Fidel Castro, notre miroir aux alouettes
Elle avait une sale gueule, la Révolution au début des années 1960. Celle des chars soviétiques qui avaient écrasé la Hongrie. Celle des généraux couperosés de l’Armée Rouge qui paradaient au Kremlin. Une Révolution venue du froid et y retournant illico. Soudain, sous les palmiers, une autre Révolution se levait, chaude comme un mambo.
Pour les ados qui souffraient d’acné politique, Fidel Castro et sa barbe buissonnante faisaient un sacré pied-de-nez à une autre sale gueule, celle de l’Oncle Sam, sa suffisance friquée, son libéralisme à géométrie variable, ses violences racistes et son anticommunisme qui prenait les allures liberticides du maccarthysme. Le romantisme révolutionnaire façon latino était né dans un air de guitare, léger comme la robe d’une danseuse cubaine.
Le socialisme allait croître sous les tropiques bien mieux que sous les frimas moscovites. C’était bien parti. Quel succès que celui des jeunes « barbudos » ! Battre l’armée du dictateur Batista largement subventionnée par la puissance américaine et soutenue par les mafias yankies qui avaient transformé Cuba en tripots et vide-couilles de l’Amérique du Nord, bigre, cela tenait du miracle ! D’autant plus qu’au tout début de la Révolution cubaine, l’Union soviétique regardait les révolutionnaires avec méfiance et ne leur apportait aucune aide. Dans les années 1950, Fidel Castro et son mouvement M26 (Movimiento del 26 de Julio) étaient entrés en conflit politique avec le Parti Communiste cubain. Le M26 prônait la lutte armée, alors que le PC s’y opposait afin de ne pas troubler les plans de Moscou qui avait amorcé le « dégel » avec Washington.

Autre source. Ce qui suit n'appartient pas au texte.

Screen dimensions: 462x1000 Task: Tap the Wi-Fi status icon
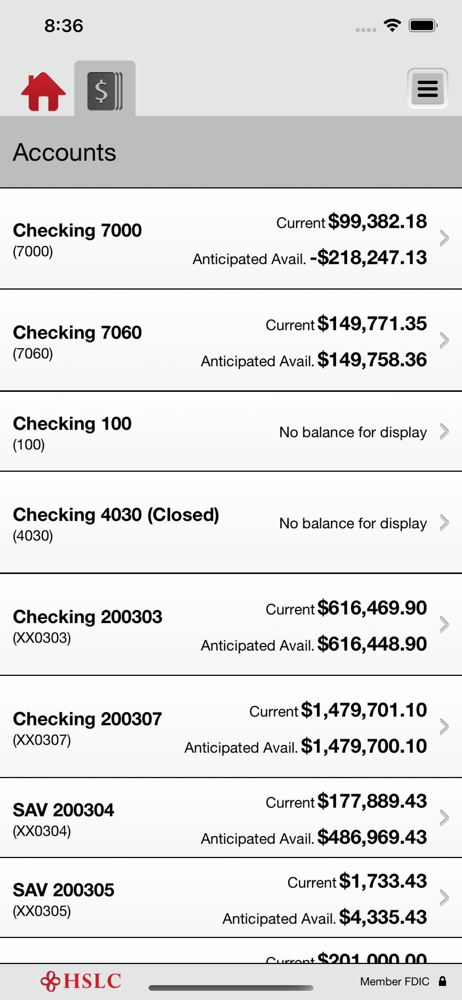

S’ouvrait donc l’espoir d’une troisième voie, entre le bolchévisme dans sa phase sénile et le capitalisme dans sa forme militaire (la guerre du Viet-Nam s’approchait). Une voie authentiquement révolutionnaire, joyeuse, créatrice, débarrassée des pesanteurs bureaucratiques. Fidel Castro, c’était notre miroir aux alouettes. Un chouette miroir pour alouettes juvéniles.
Les anars embastillés
Miroir bien vite brisé. Parmi les premières cibles des castristes, une fois parvenus au pouvoir, figuraient les anarchistes. Le mouvement libertaire cubain a tenu un rôle important dans la défense des travailleurs, notamment par le truchement de l’anarchosyndicalisme. Ses militants ont été promptement embastillés par Castro. C’est un signe qui ne trompe pas. Lorsque les communistes autoritaires prennent les commandes, ils persécutent d’emblée les anars.
Dangereux, les anars. Ils donnent à la base des idées de liberté qui font vaciller le sommet. A goulaguiser tout de suite. Bien plus dangereux que les capitalistes. Trotski a fait massacrer les anarchistes à Kronstadt en 1921. Ils voulaient que les Soviets (conseils ouvriers) aient vraiment le pouvoir. Provocation ! « Les Soviets c’est nous, puisque nous sommes du bon côté du fusil » leur ont répliqué les bolchos. Plus tard, les anarchosyndicalistes espagnols, alors majoritaires dans le mouvement ouvrier, ont été pris entre les feux des staliniens et ceux des franquistes. Fidel Castro s’est aussitôt inscrit dans la longue liste des oppresseurs antilibertaires.
Les vieilles alouettes
En outre, la lamentable équipée américaine de la Baie des Cochons[1] et l’embargo décrété par la Maison-Blanche ont jeté définitivement Castro dans les bras de Khrouchtchev. Cuba est devenu un satellite de plus dans la galaxie moscovite. En août 1968, Fidel Castro a applaudi bruyamment l’invasion soviétique en Tchécoslovaquie, recevant pour prix de sa servilité une aide de Moscou encore plus massive.
Castro vient aujourd’hui de casser sa pipe, ou plutôt son havane, laissant les Cubains partagés entre l’admiration pour celui qui a nargué la première puissance mondiale, apporté l’alphabétisation, développé la santé publique et la haine contre le tyran qui a torturé, tué, emprisonné.
Aujourd’hui, les vieilles alouettes contemplent leur jeunesse dans les éclats éparpillés du miroir brisé.